Computation of 64 bit CRC polynomial performance

Question

I found the following page in the web: https://users.ece.cmu.edu/~koopman/crc/crc64.html

It lists the performance of a handful of 64 bit CRC polynomials. The optimal payload for a hamming distance of 3 is listed as 18446744073709551551 bit. A polynomial providing that HD 3 payload is 0xd6c9e91aca649ad4 (Koopman notation).

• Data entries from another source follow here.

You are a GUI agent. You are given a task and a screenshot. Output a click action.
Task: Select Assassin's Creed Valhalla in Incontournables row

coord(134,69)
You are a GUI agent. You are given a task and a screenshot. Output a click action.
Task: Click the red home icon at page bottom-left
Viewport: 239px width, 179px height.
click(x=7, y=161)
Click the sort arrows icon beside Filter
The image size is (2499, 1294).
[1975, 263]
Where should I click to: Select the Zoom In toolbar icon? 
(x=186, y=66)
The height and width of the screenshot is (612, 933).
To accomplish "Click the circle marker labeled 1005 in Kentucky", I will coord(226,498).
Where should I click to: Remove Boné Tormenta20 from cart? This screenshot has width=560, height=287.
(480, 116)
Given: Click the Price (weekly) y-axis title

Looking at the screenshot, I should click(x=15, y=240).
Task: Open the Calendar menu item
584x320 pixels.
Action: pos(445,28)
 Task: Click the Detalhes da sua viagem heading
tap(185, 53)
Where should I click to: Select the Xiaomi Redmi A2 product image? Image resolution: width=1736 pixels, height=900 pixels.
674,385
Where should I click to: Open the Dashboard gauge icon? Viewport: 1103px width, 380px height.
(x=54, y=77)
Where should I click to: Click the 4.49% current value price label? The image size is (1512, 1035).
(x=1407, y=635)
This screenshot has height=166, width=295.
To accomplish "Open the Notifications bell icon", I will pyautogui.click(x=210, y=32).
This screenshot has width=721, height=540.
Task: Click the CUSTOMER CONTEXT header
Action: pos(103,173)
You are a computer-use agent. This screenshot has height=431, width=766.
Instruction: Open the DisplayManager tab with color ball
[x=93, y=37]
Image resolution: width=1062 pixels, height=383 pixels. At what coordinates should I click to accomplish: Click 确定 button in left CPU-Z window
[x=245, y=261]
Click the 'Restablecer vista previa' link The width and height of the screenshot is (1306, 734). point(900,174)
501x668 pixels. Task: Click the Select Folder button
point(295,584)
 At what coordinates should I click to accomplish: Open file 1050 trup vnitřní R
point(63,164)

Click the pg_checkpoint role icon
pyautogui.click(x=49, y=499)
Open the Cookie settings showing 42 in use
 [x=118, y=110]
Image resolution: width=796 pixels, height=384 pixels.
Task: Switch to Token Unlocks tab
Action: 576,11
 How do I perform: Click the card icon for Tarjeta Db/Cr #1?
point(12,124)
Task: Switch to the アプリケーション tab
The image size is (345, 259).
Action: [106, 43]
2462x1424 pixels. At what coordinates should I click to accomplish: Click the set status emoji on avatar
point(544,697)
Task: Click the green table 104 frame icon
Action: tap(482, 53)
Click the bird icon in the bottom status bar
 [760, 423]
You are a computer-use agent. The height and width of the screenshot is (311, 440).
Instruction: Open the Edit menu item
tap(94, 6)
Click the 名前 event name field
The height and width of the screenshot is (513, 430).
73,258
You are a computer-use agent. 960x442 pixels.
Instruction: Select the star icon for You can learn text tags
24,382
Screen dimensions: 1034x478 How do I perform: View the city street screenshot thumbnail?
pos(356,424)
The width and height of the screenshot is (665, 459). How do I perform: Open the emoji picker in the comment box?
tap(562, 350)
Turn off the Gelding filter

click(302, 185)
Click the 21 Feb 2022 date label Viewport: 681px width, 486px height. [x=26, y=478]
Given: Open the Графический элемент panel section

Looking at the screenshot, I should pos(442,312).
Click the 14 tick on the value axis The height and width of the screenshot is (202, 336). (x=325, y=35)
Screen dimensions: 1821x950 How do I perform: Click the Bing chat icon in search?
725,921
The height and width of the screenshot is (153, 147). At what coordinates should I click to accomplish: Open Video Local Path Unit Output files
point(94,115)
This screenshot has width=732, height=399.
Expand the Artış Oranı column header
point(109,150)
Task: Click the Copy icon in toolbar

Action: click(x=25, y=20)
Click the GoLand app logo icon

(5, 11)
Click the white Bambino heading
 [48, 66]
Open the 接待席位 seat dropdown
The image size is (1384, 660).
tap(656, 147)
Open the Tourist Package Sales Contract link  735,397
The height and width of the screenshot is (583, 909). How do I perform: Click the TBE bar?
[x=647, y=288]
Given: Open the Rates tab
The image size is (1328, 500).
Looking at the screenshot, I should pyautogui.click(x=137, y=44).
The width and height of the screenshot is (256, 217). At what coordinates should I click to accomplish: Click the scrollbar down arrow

On the same website there is also some basic "HDLen" C code that can compute the performance of any polynomial (https://users.ece.cmu.edu/~koopman/crc/hdlen.html). I checked that code and the HD 3 optimized loop is very simple, similar to this:

Poly_t accum = cPoly;   
Length_t len = 0;

while(accum != cTopBitSet)
{
    accum = (accum & 1) ? (accum >> 1) ^ cPoly) : (accum >> 1);
    len++;  
}

18446744073709551551 is a huge number. It is almost the full range of a 64 bit integral. Even that simple loop would run centuries on the most powerful CPU core available.

It also appears to me that this loop can not be parallelized since each iteration depends from the previous iteration.

It is claimed that payload is optimal amongst all possible 64 bit polynomials which means that all possible 64 bit polynomials would have been checked for their individual HD 3 performance. This task can be parallelized, still the huge number of candidate polynomials seems to be undoable.

I can't see a way to even compute a single (good) polynomial's (HD 3) performance. Not to mention all possible 64 bit wide polynomials.

So I wonder: How has the number been found? What kind of code or method (in contrast to the simple HDLen software) was used to find the mentioned optimal HD 3 payload?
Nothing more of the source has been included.